### ACTION ITEM
Only the lines from the line containing "Image resolution: width=270" through the final line of the entries should be printed, exactly as given, with the pictures left out.

### Stored data entries
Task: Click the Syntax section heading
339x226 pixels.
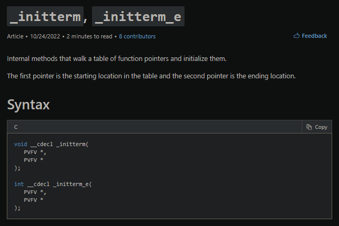Action: point(28,105)
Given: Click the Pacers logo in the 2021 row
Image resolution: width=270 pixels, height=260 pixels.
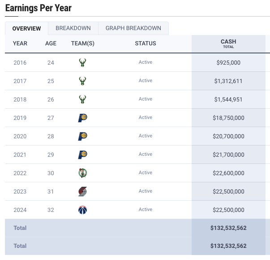Looking at the screenshot, I should [x=82, y=155].
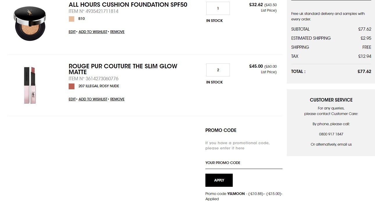Add cushion foundation to wishlist
Screen dimensions: 375x204
click(93, 32)
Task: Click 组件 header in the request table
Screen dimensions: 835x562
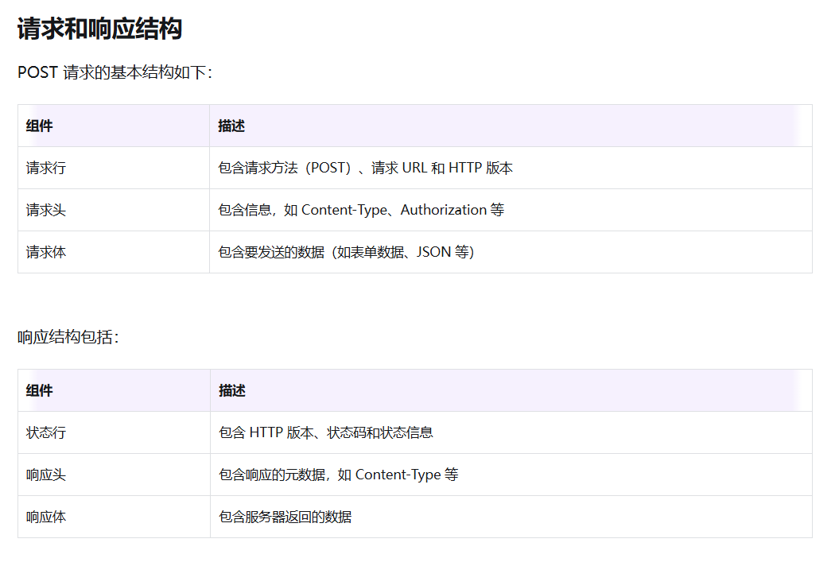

### YOUR SOLUTION
Image resolution: width=270 pixels, height=260 pixels.
Looking at the screenshot, I should [x=82, y=155].
Add cushion foundation to wishlist
Screen dimensions: 375x204
click(93, 32)
Task: Click 组件 header in the request table
Screen dimensions: 835x562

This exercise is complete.